La sintomatologia dell’intossicazione è principalmente legata alla depressione del sistema nervoso centrale, ma possono manifestarsi anche altri sintomi come ipersalivazione, vomito, letargia, atassia, tremori, ipertermia o ipotermia, cecità, convulsioni, coma e morte.
La diagnosi si basa sulla sintomatologia, che è poco specifica, e sulla ricerca delle sostanze in un campione di sangue mediante cromatografia liquida e spettrometria di massa tandem.
Bibliografia
Lanusse, C.E., Lifschitz, A.L., Imperiale, F.A. (2009) Macrocyclic lactones: endectocide compounds. In: Reviere, J.E., Papich, M.G. (Eds.), Veterinary Pharmacology and Therapeutics. Wiley-Blackwell, Ames, IA, pp. 1119-1144.

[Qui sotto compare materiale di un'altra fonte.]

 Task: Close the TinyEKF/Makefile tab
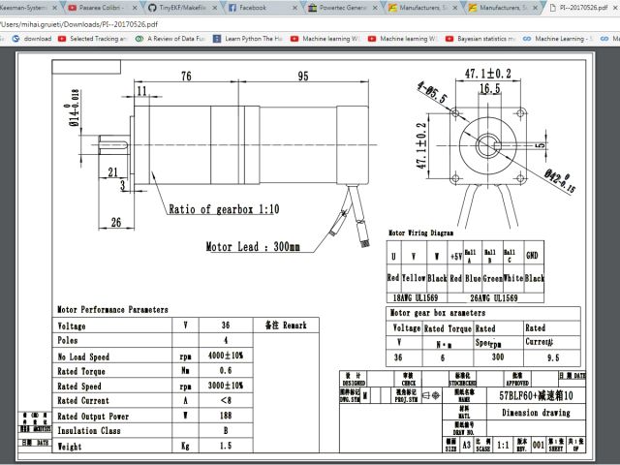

Gwaltney-Brant, S. M., DeClementi, C. and Gupta, R.C. (2018) Macrocyclic Lactone Endectocides. In Gupta, R.C. (ed.), Veterinary Toxicology: Basic and Clinical Principles, Third edition, Chapter 43. Elsevier Inc., pp 539-550.
Stricnina
Analisi eseguibile su sangue intero in K3EDTA
L’avvelenamento da stricnina è una condizione grave causata dall’ingestione o dall’esposizione alla stricnina, un composto alcaloide altamente tossico presente in alcune piante, principalmente nell’albero Strychnos nux-vomica. La stricnina è stata utilizzata come rodenticida in passato. Sebbene il suo uso sia stato bandito anni fa, è ancora responsabile di numerosi episodi di intossicazione negli animali domestici e selvatici (Calzetta et al., 2018), sia per ingestione accidentale che in casi di avvelenamenti dolosi.
La stricnina inibisce la glicina nel sistema nervoso centrale. Di conseguenza, gli stimoli sensoriali diventano eccessivi e la risposta muscolare diventa esagerata (Murphy, 2002). I primi segni clinici si manifestano rapidamente e gli animali mostrano segni di apprensione e rigidità. I sintomi progrediscono verso una rigidità tonica dei muscoli estensori, specialmente dopo stimoli luminosi. La morte si verifica frequentemente in opistotono, in seguito all’ipossia causata dalla paralisi dei muscoli respiratori (Murphy, 2002).
La diagnosi clinica può essere confermata in laboratorio mediante l’analisi di un campione di sangue tramite cromatografia liquida e spettrometria di massa tandem.
Bibliografia
Calzetta, L., Roncada, P., Piras, C., Soggiu, A., Liccardi, G., Matteie, M. e Pistocchini, E. (2018) Geographical characteristics influencing the risk of poisoning in pet dogs: Results of a large population-based epidemiological study in Italy. The Veterinary Journal, 235, 63–69.
Murphy, M.J. (2002) Rodenticides. Veterinary Clinics of North America, Small Animal Practice, 32, 469–484.